§ EXCERPT PROVIDED:
--- BEGIN ---

The Java Language Specification explains this oddity. Section 10.1. Array Types states (in the fine print) that
Object is also a supertype of all array types. Hence, each of the following lines of code will output
true:
System.out.println(new int[10] instanceof Object);
System.out.println(new String[] { "A", "B" } instanceof Object);
I've created an
ArraysAreObjects application that demonstrates arrays being objects. Listing 1 presents the application's source code.
Listing 1.
ArraysAreObjects.java (version 1)
public class ArraysAreObjects
{
public static void main(String[] args)
{
print(new String[] { "A", "B", "C" });
print("Hello");
print(new int[] { 1, 2, 3 });
print(new Integer[] { 1, 2, 3 });
}
static void print(Object objects)
{
if (objects instanceof Object[])

--- END ---

§ TASK REQUIREMENTS:
a) According to the Java excerpt, which section of the Java Language Specification states that Object is a supertype of all array types?
b) Rewrite the part of the Java excerpt from "public class ArraysAreObjects" up to and including "void print(Object objects)", swapping "ArraysAreObjects" for "ArrayDemo".
Rely solely on the Java excerpt above when responding.

§ DATASET EXCERPT:
--- BEGIN ---

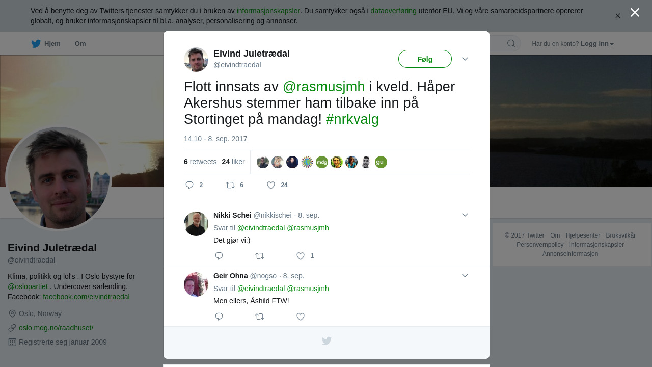Reply to Geir Ohna's tweet
The image size is (652, 367).
pos(219,317)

--- END ---

§ EXPECTED ANSWERS:
a) Section 10.1, Array Types.

b)
public class ArrayDemo
{
public static void main(String[] args)
{
print(new String[] { "A", "B", "C" });
print("Hello");
print(new int[] { 1, 2, 3 });
print(new Integer[] { 1, 2, 3 });
}
static void print(Object objects)